During a busy afternoon meeting local businesses and volunteers in Seahouses, the Prince of Wales still found time for a beer and some kippers.
He was taken on a tour of the lifeboat station and the harbour, meeting business owners, National Trust staff from the Farnes and the Northumberland Coast Young Rangers among others.
Crowds filled the harbour and the surrounding streets trying to get a handshake or a snapshot, and Prince Charles was only too happy to oblige.
One of those he met at the lifeboat station was Carolyn McLaughlin, whose fund-raising had paid for the inshore lifeboat in 2008. She had raised the money in memory of her first husband who died at sea.
“It’s a great honour and I’m thrilled to bits that he’s come to Seahouses to acknowledge what the lifeboat crew do as volunteers,” she said.
“He said it was a very practical way of commemorating someone’s memory.”
He also met the owner of Pinnacles fish and chip shop, Mike Armstrong.
Mike had written to Clarence House the previous week inviting Prince Charles to come and taste his food, and despite it being too late to organise a visit, he was asked to meet the Prince.

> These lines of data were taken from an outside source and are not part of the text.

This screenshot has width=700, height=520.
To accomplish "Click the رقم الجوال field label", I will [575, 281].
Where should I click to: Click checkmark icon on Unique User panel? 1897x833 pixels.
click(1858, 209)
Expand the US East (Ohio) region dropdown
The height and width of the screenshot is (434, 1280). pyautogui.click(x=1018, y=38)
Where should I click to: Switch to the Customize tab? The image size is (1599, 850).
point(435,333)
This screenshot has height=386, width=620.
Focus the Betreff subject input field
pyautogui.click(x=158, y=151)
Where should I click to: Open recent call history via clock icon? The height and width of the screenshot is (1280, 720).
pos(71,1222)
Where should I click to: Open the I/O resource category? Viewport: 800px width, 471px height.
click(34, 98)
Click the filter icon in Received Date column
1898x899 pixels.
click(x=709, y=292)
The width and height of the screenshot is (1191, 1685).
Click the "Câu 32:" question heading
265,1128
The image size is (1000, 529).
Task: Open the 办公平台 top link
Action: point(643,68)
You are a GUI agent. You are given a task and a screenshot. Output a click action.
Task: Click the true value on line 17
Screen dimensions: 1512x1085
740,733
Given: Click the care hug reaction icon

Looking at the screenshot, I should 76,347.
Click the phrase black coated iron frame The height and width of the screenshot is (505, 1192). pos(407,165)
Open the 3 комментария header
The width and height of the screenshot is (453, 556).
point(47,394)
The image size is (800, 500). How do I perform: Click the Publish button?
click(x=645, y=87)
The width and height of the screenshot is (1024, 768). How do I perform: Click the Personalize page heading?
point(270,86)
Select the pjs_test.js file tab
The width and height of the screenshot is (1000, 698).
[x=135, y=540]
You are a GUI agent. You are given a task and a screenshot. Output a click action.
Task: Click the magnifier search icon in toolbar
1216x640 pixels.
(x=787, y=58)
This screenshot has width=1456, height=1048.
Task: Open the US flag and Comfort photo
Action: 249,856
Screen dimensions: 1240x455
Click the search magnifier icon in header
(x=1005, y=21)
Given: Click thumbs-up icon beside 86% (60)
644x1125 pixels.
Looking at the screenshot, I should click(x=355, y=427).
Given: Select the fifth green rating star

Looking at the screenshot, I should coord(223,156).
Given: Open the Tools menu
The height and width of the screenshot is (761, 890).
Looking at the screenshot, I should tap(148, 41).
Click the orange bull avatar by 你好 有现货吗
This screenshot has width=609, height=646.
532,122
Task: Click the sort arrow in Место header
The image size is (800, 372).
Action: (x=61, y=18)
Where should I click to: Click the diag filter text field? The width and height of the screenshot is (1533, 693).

“I’m absolutely delighted,” Mike said. “The guy works so hard. The whole thing is down to a letter on Friday and then meeting him on Tuesday.
“This is the guy being in touch with his people.”
Following his harbour tour, the Prince slipped into the Olde Ship where he ordered a half of Guinness.
Upon leaving the bar, he told the assembled drinkers, ‘don’t mind me, I’m off to the kippers’, as he made his way on to Swallow Fish smokehouse.
Landlord Alan Glen, whose family has owned the pub for 102 years, said: “It’s a memorable occasion for us all. I won’t be able to sleep tonight.”
He presented Prince Charles with a bottle of centenarary whisky that the pub had had produced specially two years ago.
“Fortunately we still had a bottle left,” he added.
Harbour master Philip Brabban showed the Prince around the harbour.
“It’s a great honour for the harbour, the village and myself, I was delighted to have the privilege to guide him around,” he said.